When asked what is the worst thing that could happen to the economy, German people answer inflation and Americans answer unemployment. This difference is deeply rooted in the experience of the two countries during the turbulent economic times between the two world wars. Germany experienced what is still considered to be one of the worst inflation periods of all times and the U.S. population was traumatized by sky high unemployment. Almost a century later these experiences affect how people think and how societies structure their economic policies – the German authorities place a top priority on controlling inflation whereas the U.S. government is vigilant on unemployment.
That negative experiences affect expectations and behavior was confirmed recently in a research report using data from Bulgaria. Bulgaria is a small country is Southern Europe, one of the Soviet satellites that began market and political reforms in the beginning of the 1990’s.
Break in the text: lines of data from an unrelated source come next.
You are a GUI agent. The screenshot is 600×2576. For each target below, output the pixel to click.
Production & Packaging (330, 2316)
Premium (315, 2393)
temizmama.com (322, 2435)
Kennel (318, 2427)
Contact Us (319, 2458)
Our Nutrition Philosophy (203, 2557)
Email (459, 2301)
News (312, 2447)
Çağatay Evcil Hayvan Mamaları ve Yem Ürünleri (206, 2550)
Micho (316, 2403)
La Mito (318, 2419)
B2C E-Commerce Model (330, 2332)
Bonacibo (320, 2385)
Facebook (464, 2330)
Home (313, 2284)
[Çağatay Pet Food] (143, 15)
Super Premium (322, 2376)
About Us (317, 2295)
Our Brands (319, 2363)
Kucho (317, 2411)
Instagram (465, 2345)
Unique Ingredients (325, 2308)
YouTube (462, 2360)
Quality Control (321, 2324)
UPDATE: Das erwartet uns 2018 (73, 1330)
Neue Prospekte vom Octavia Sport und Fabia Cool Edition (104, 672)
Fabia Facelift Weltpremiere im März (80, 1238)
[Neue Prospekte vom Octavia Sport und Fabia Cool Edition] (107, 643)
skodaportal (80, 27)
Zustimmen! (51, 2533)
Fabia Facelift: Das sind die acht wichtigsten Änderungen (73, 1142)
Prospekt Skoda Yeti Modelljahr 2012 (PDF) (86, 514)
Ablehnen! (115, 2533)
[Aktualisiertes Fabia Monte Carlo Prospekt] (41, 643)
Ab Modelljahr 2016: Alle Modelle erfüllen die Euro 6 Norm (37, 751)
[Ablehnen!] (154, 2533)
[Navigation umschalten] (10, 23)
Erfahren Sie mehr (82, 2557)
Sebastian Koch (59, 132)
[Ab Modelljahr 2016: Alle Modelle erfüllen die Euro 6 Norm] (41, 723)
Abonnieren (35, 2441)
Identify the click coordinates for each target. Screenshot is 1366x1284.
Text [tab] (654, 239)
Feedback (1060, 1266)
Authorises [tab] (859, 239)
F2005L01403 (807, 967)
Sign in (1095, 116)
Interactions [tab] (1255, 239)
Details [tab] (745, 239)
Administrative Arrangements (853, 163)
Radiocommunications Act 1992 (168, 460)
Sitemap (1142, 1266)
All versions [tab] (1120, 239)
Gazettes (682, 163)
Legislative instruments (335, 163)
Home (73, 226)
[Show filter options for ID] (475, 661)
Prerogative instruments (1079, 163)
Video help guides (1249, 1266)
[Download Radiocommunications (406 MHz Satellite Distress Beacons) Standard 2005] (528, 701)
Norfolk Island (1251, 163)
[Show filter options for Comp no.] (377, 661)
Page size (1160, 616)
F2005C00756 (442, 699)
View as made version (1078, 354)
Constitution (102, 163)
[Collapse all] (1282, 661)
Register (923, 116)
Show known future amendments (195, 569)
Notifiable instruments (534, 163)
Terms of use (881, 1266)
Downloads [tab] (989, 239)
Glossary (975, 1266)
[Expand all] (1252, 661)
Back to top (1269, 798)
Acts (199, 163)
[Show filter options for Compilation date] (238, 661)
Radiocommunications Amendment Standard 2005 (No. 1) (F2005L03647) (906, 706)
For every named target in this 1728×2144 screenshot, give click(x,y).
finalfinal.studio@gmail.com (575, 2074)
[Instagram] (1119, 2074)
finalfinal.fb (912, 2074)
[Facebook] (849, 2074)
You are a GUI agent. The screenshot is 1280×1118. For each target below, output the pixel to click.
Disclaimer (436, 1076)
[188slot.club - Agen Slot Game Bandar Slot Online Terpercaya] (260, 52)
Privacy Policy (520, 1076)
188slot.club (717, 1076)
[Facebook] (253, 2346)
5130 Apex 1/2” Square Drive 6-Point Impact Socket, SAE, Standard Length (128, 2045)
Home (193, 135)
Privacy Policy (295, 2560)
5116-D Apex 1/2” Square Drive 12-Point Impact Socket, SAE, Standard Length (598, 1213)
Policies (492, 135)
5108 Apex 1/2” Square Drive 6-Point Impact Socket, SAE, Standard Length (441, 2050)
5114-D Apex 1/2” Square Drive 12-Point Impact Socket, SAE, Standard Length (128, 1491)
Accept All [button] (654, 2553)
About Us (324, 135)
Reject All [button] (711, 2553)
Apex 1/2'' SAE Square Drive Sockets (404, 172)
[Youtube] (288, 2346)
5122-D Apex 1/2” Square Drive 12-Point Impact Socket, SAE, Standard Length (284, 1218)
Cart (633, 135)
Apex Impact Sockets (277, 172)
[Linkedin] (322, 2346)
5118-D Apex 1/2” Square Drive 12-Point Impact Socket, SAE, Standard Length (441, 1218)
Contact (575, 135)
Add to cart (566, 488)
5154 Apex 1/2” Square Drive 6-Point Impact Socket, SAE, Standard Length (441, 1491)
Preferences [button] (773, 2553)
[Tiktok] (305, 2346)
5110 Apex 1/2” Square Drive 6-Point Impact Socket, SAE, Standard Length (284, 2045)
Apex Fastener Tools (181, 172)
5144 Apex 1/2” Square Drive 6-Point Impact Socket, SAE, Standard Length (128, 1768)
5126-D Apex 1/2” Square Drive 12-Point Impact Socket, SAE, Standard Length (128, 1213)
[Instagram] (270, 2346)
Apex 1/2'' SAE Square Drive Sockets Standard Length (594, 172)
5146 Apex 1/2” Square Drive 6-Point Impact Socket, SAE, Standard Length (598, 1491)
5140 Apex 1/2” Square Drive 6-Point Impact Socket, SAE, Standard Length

It was, however, too eager to liberalize its financial system and too slow to reform its real economy. Government provided credit to politically important enterprises and corruption contributed to a build-up of bad debts in the banking system. By 1996, the situation was unmanageable and a large fraction of the banking system imploded. Many people lost their life savings.
Twelve years later, in May 2008, a national polling agency conducted a survey investigating whether the experience of 1996 affects how people were thinking about the financial system. The survey asked people whether a banking crisis is likely in the next 1-5 years. The survey also asked whether the respondents or their friends or family had lost money during the crisis of 1996. The objective was to see how experiences reported in that question affects people’s expectations of another crisis. The survey found that only a third of Bulgarians ruled out the possibility of a banking crisis, while a third believed that a crisis is likely or very likely. This is remarkable because Bulgaria has had very successful reforms in its financial system and its economy.
Yet, the survey found that the 1996 crisis still weighed heavily on respondents minds. People who had experienced a large loss in 1996 were almost 50 percent more likely to expect another crisis. Clearly, going through a traumatic financial event has long-term effects on people’s trust in the stability of the financial system. Furthermore, incomplete trust affects behavior. People repeatedly mentioned lack of trust as one of the major reasons for not opening a bank account, taking out credit or investing in the stock market.
Would we see the same effect in the U.S.? How long would it take for people who lost 50 percent of their retirement portfolio and 20-30 percent of the equity in their homes to become enthusiastic investors again? The analysis from Bulgaria suggests that it may take years and possibly decades. One more reason to avoid a meltdown of the financial system. The full report it available as a research paper from the Economics Department of Georgia State University in Atlanta, in the U.S.